PROBLEM STATEMENT:
Each record is to be transcribed exactly.

(Saved data entries)
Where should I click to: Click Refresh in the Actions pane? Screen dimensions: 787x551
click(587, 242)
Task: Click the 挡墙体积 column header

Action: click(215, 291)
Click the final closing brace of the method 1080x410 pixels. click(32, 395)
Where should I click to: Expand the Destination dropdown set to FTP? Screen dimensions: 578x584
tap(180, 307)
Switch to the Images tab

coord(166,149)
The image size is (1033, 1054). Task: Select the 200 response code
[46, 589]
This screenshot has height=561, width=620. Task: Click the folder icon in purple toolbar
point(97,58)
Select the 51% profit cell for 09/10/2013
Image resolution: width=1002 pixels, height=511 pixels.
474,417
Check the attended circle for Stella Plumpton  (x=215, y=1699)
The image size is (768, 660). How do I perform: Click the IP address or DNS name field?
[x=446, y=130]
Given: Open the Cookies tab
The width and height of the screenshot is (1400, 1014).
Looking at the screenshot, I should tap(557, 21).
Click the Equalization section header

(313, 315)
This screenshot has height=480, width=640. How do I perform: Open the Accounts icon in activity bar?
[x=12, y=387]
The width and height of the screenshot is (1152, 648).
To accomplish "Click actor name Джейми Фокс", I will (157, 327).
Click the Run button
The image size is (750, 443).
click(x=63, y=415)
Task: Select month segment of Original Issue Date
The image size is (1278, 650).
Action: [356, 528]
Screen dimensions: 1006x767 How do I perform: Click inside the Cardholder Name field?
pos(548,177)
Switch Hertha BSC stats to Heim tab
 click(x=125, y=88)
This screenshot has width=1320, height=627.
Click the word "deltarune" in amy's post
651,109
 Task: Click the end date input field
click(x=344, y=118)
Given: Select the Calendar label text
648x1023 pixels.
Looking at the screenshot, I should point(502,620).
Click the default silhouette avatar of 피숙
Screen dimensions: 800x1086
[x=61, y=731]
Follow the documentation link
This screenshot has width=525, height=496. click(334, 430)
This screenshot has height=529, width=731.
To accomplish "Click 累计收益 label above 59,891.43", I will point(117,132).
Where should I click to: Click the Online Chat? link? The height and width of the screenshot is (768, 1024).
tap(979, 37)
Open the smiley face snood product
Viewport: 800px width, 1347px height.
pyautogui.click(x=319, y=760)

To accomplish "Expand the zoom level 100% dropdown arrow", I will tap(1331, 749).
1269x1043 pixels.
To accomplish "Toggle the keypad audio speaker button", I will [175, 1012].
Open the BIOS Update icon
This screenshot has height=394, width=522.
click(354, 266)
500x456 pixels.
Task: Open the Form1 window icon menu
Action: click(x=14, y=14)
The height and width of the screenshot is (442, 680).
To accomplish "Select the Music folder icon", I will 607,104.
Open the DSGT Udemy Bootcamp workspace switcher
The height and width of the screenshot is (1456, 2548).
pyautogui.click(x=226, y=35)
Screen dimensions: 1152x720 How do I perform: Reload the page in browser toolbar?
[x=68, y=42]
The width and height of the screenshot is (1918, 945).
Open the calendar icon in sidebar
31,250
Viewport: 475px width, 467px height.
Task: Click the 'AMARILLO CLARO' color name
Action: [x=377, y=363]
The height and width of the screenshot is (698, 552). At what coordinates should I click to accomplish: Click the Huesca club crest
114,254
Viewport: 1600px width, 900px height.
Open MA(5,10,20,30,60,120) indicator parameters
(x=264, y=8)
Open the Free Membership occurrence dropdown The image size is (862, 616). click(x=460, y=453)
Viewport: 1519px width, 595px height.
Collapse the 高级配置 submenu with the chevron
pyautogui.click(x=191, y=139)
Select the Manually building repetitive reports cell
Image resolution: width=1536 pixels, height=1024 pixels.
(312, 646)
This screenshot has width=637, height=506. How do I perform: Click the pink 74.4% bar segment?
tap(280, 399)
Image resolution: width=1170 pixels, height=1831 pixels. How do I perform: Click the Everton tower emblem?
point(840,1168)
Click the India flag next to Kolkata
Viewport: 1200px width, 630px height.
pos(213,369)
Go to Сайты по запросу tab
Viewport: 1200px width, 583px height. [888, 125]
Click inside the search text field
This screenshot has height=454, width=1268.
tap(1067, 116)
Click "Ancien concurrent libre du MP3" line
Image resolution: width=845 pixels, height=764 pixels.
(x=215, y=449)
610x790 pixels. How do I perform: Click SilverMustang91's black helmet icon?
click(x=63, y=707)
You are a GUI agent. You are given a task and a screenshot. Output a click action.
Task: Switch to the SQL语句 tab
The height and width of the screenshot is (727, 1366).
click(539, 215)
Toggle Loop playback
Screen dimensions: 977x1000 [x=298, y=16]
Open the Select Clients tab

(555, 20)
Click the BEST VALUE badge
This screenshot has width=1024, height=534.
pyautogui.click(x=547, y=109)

ANSWER:
Where should I click to: Click Refresh in the Actions pane? Screen dimensions: 787x551
click(587, 242)
Task: Click the 挡墙体积 column header

Action: click(215, 291)
Click the final closing brace of the method 1080x410 pixels. click(32, 395)
Where should I click to: Expand the Destination dropdown set to FTP? Screen dimensions: 578x584
tap(180, 307)
Switch to the Images tab

coord(166,149)
The image size is (1033, 1054). Task: Select the 200 response code
[46, 589]
This screenshot has height=561, width=620. Task: Click the folder icon in purple toolbar
point(97,58)
Select the 51% profit cell for 09/10/2013
Image resolution: width=1002 pixels, height=511 pixels.
474,417
Check the attended circle for Stella Plumpton  (x=215, y=1699)
The image size is (768, 660). How do I perform: Click the IP address or DNS name field?
[x=446, y=130]
Given: Open the Cookies tab
The width and height of the screenshot is (1400, 1014).
Looking at the screenshot, I should tap(557, 21).
Click the Equalization section header

(313, 315)
This screenshot has height=480, width=640. How do I perform: Open the Accounts icon in activity bar?
[x=12, y=387]
The width and height of the screenshot is (1152, 648).
To accomplish "Click actor name Джейми Фокс", I will (157, 327).
Click the Run button
The image size is (750, 443).
click(x=63, y=415)
Task: Select month segment of Original Issue Date
The image size is (1278, 650).
Action: [356, 528]
Screen dimensions: 1006x767 How do I perform: Click inside the Cardholder Name field?
pos(548,177)
Switch Hertha BSC stats to Heim tab
 click(x=125, y=88)
This screenshot has width=1320, height=627.
Click the word "deltarune" in amy's post
651,109
 Task: Click the end date input field
click(x=344, y=118)
Given: Select the Calendar label text
648x1023 pixels.
Looking at the screenshot, I should point(502,620).
Click the default silhouette avatar of 피숙
Screen dimensions: 800x1086
[x=61, y=731]
Follow the documentation link
This screenshot has width=525, height=496. click(334, 430)
This screenshot has height=529, width=731.
To accomplish "Click 累计收益 label above 59,891.43", I will point(117,132).
Where should I click to: Click the Online Chat? link? The height and width of the screenshot is (768, 1024).
tap(979, 37)
Open the smiley face snood product
Viewport: 800px width, 1347px height.
pyautogui.click(x=319, y=760)

To accomplish "Expand the zoom level 100% dropdown arrow", I will tap(1331, 749).
1269x1043 pixels.
To accomplish "Toggle the keypad audio speaker button", I will [175, 1012].
Open the BIOS Update icon
This screenshot has height=394, width=522.
click(354, 266)
500x456 pixels.
Task: Open the Form1 window icon menu
Action: click(x=14, y=14)
The height and width of the screenshot is (442, 680).
To accomplish "Select the Music folder icon", I will 607,104.
Open the DSGT Udemy Bootcamp workspace switcher
The height and width of the screenshot is (1456, 2548).
pyautogui.click(x=226, y=35)
Screen dimensions: 1152x720 How do I perform: Reload the page in browser toolbar?
[x=68, y=42]
The width and height of the screenshot is (1918, 945).
Open the calendar icon in sidebar
31,250
Viewport: 475px width, 467px height.
Task: Click the 'AMARILLO CLARO' color name
Action: [x=377, y=363]
The height and width of the screenshot is (698, 552). At what coordinates should I click to accomplish: Click the Huesca club crest
114,254
Viewport: 1600px width, 900px height.
Open MA(5,10,20,30,60,120) indicator parameters
(x=264, y=8)
Open the Free Membership occurrence dropdown The image size is (862, 616). click(x=460, y=453)
Viewport: 1519px width, 595px height.
Collapse the 高级配置 submenu with the chevron
pyautogui.click(x=191, y=139)
Select the Manually building repetitive reports cell
Image resolution: width=1536 pixels, height=1024 pixels.
(312, 646)
This screenshot has width=637, height=506. How do I perform: Click the pink 74.4% bar segment?
tap(280, 399)
Image resolution: width=1170 pixels, height=1831 pixels. How do I perform: Click the Everton tower emblem?
point(840,1168)
Click the India flag next to Kolkata
Viewport: 1200px width, 630px height.
pos(213,369)
Go to Сайты по запросу tab
Viewport: 1200px width, 583px height. [888, 125]
Click inside the search text field
This screenshot has height=454, width=1268.
tap(1067, 116)
Click "Ancien concurrent libre du MP3" line
Image resolution: width=845 pixels, height=764 pixels.
(x=215, y=449)
610x790 pixels. How do I perform: Click SilverMustang91's black helmet icon?
click(x=63, y=707)
You are a GUI agent. You are given a task and a screenshot. Output a click action.
Task: Switch to the SQL语句 tab
The height and width of the screenshot is (727, 1366).
click(539, 215)
Toggle Loop playback
Screen dimensions: 977x1000 [x=298, y=16]
Open the Select Clients tab

(555, 20)
Click the BEST VALUE badge
This screenshot has width=1024, height=534.
pyautogui.click(x=547, y=109)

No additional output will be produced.